I know a bit of a Prolog and have just started some self-study in Haskell. I have been working through the 99 Problems for Haskell, learning much along the way and really enjoying Haskell. Sometimes I try to clarify my understanding of a problem space by coding something in Prolog and then thinking how that solution might relate to a functional approach in Haskell. Tonight, while working on the problems about logic (problems 47 and 48), I got distracted trying to accomplish the simple task of building up a list of the lists of all truth-value combinations with n values. I want a function tValues :: Int -> [[Bool]]

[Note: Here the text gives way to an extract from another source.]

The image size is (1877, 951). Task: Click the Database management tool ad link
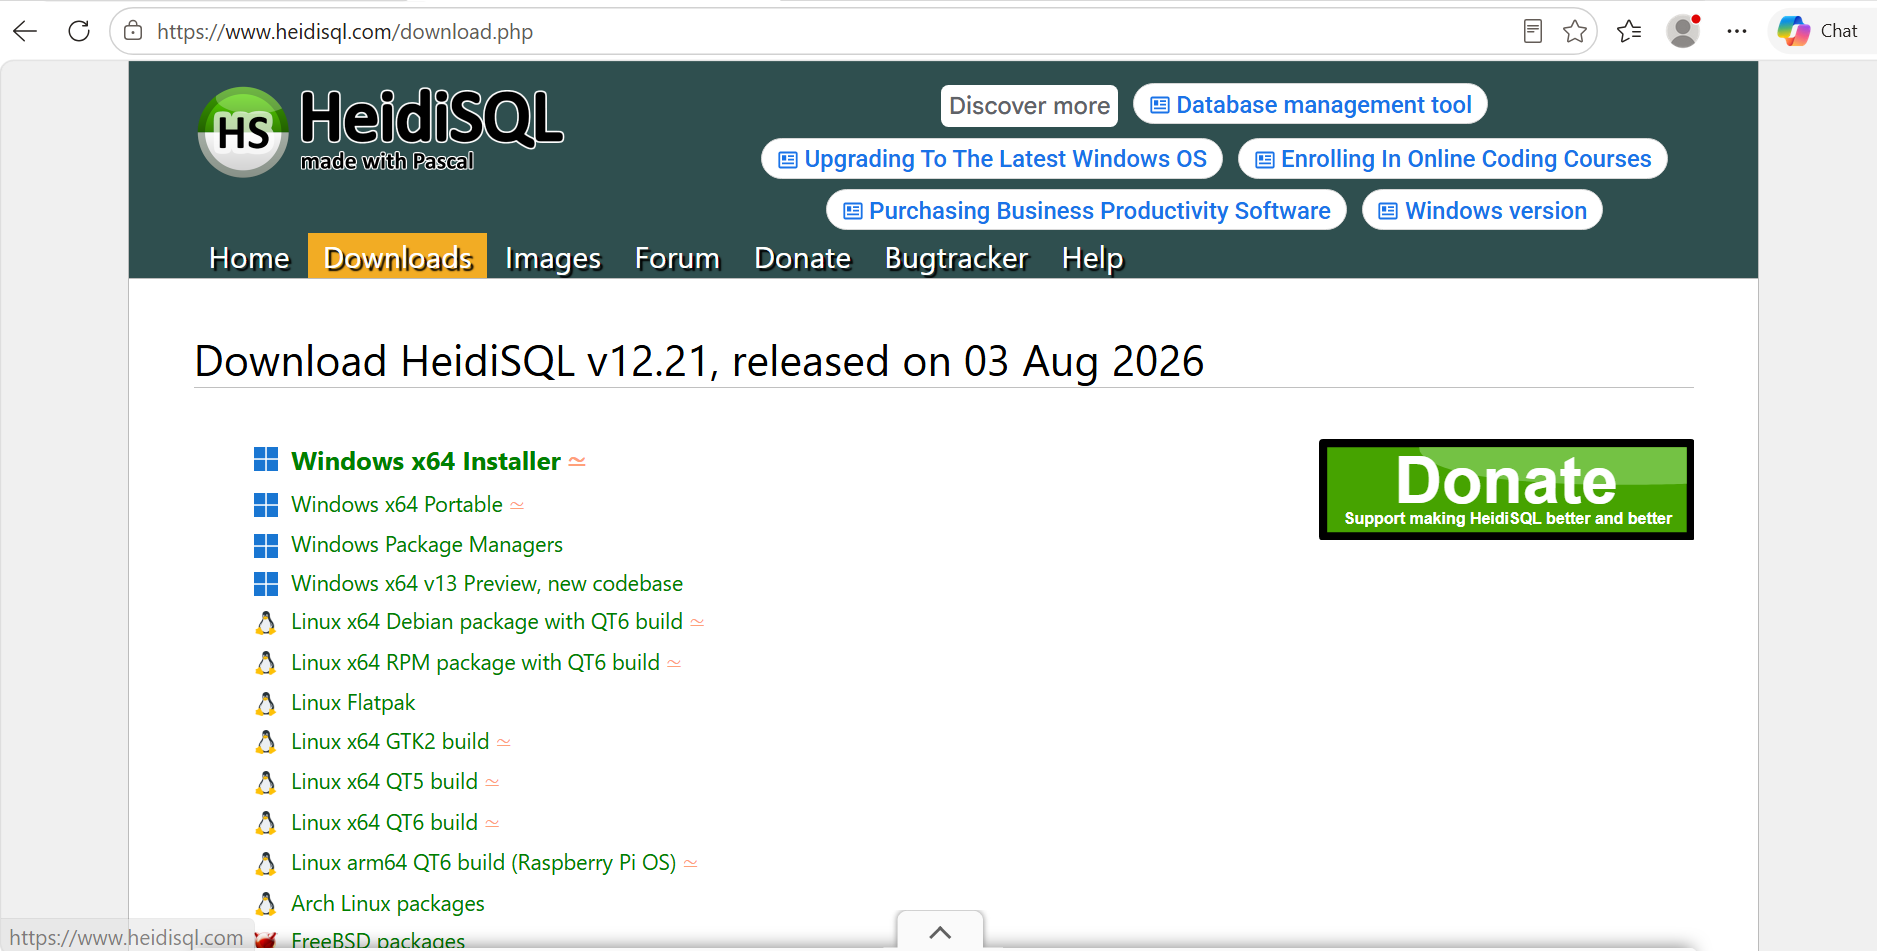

. This problem can be solved in a very straightforward and declarative way in Prolog, e.g.:
combinations_of_n_truth_values(N, AllValues) :-
findall(Values, n_truth_values(N, Values), AllValues).

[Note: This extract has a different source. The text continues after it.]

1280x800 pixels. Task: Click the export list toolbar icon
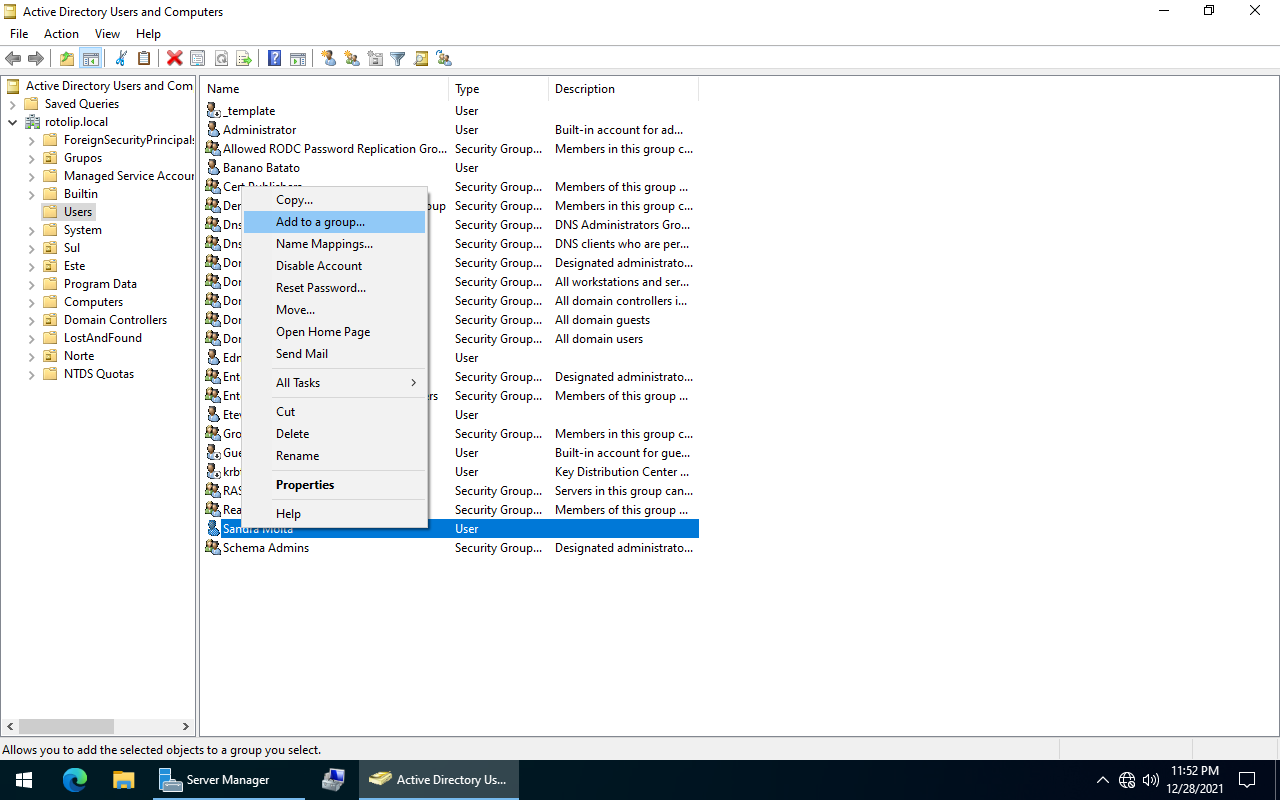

n_truth_values(N, TruthValues) :-
length(TruthValues, N),
maplist(truth_value, TruthValues).
truth_value(true).
truth_value(false).
When used, the variable AllValues
will unify with the desired list of lists of truth-values. I would like to know how an experienced Haskell programmer would go about solving this same problem. I would expect there is an equally straightforward and declarative solution, but I can't seem to get my Haskell brain functioning in the right way.
I have fiddled with some semi-analogs using list comprehensions, such as the following:
tValues:: Int -> [[Bool]]
tValues 0 = []
tValues n = [v:vs | v <- tValue
, vs <- tValues (n-1) ]
tValue :: [Bool]
tValue = [True, False]
but tValues
only returns []
. I think I just need some human-to-human engagement to help shake my head clear and maybe grace me with a deeper insight.
Many thanks.
In pseudo-code, your list comprehension
[v:vs | v <- tValue
, vs <- tValues (n-1) ]
equals
for any combination of two elements in `tValue` and `tValues (n-1)`
cons the first onto the latter
However, tValues
has no elements to begin with, it is an empty list. Lets simulate this for n = 1
:
tValues 1 = [v:vs | v <- tValue
, vs <- tValues 0 ]
= [v:vs | v <- [True, False]
, vs <- [] ]
-- since there is no vs
= []
This propagates throughout the whole recursion. The solution is quite simple: change the base case to contain an empty combination:
tValues 0 = [[]] -- or: return []
Now the simulation yields:
tValues 1 = [v:vs | v <- tValue
, vs <- tValues 0 ]
= [v:vs | v <- [True, False]
, vs <- [[]]]
-- vs is []
= [True:[],False:[]]
= [[True],[False]]
Which is just what we wanted.
With the list monad,
g n = mapM (\_-> [True, False]) [1..n]
About your function's base case. As the function returns a list containing all truth-values lists of length n
, it follows that for n=0
it should return a list containing all truth-values lists of length 0, i.e. a list containing one empty list.